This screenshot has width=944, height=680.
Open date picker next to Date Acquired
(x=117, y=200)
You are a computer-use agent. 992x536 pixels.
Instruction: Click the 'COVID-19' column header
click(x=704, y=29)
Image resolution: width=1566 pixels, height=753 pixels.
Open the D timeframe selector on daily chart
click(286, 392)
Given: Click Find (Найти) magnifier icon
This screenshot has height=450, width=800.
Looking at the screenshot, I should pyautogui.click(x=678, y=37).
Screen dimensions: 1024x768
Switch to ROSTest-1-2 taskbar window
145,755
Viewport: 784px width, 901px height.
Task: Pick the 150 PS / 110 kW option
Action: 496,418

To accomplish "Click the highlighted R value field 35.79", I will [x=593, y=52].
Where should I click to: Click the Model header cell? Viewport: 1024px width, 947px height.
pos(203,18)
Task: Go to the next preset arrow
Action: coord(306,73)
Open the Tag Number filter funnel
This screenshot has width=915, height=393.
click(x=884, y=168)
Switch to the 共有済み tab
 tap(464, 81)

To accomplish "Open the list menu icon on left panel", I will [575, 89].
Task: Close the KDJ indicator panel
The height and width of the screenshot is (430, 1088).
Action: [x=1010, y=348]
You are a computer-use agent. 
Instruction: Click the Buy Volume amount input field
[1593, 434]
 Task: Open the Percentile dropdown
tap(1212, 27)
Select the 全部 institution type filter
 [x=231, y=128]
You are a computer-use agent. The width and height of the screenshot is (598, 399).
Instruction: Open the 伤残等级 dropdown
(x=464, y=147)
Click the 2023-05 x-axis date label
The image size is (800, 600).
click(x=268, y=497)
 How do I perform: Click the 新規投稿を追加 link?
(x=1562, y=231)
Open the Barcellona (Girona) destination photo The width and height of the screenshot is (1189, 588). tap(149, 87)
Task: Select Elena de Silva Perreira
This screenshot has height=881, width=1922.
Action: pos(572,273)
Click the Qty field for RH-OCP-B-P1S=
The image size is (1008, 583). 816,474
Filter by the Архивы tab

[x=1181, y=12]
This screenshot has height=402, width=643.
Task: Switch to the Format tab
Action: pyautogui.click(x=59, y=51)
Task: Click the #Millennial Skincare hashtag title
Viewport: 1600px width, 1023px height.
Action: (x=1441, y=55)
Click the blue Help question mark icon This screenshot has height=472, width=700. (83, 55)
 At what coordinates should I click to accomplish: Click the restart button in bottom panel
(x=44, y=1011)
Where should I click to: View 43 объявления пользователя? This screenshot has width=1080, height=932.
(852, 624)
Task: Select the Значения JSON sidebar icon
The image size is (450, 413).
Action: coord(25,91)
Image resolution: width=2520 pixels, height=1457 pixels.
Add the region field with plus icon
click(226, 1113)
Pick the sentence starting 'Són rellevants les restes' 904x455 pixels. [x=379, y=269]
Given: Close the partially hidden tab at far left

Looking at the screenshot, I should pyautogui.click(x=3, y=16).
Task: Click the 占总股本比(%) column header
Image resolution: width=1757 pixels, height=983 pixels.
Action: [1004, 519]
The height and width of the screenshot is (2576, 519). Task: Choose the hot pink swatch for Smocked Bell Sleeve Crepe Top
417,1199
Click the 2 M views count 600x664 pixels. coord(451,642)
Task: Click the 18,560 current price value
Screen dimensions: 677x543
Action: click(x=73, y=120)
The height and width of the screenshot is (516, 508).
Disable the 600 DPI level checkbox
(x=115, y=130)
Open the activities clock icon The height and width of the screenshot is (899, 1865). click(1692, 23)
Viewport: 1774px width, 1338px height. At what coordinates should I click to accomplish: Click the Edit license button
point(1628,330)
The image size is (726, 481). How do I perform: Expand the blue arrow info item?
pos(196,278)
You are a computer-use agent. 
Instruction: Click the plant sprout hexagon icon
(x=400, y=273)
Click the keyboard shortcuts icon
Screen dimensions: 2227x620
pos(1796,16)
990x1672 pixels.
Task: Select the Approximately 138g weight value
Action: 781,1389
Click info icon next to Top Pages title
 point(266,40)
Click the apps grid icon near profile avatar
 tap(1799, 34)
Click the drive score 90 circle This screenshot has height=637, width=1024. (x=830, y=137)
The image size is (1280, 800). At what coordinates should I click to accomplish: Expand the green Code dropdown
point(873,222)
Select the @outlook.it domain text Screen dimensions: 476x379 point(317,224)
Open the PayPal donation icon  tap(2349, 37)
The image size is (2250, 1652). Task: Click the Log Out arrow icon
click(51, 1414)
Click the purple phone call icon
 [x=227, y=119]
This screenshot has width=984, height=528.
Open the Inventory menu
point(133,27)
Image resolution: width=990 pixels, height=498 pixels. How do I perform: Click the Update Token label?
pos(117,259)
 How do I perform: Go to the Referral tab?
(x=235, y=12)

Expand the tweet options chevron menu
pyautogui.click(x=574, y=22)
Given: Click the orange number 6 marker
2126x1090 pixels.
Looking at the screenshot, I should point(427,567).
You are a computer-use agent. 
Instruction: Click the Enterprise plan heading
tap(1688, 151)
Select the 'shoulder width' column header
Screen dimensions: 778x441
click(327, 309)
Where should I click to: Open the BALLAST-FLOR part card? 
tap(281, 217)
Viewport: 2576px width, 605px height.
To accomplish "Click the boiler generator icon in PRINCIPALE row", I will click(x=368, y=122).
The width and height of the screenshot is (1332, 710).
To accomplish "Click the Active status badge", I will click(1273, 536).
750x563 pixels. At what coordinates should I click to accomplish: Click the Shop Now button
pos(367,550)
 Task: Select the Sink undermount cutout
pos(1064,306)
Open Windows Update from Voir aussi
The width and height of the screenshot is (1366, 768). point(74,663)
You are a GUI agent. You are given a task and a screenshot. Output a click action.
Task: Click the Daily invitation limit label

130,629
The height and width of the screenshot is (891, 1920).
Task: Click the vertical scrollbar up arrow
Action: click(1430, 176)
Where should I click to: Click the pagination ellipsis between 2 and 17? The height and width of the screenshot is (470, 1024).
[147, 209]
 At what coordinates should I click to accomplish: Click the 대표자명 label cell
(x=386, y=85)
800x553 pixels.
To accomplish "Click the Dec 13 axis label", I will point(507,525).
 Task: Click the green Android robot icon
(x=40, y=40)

※ ※ ※

| Exercise brief |
Go through the data and copy every line that includes "axis".

| Result of this task |
Click the 2023-05 x-axis date label
To accomplish "Click the Dec 13 axis label", I will point(507,525).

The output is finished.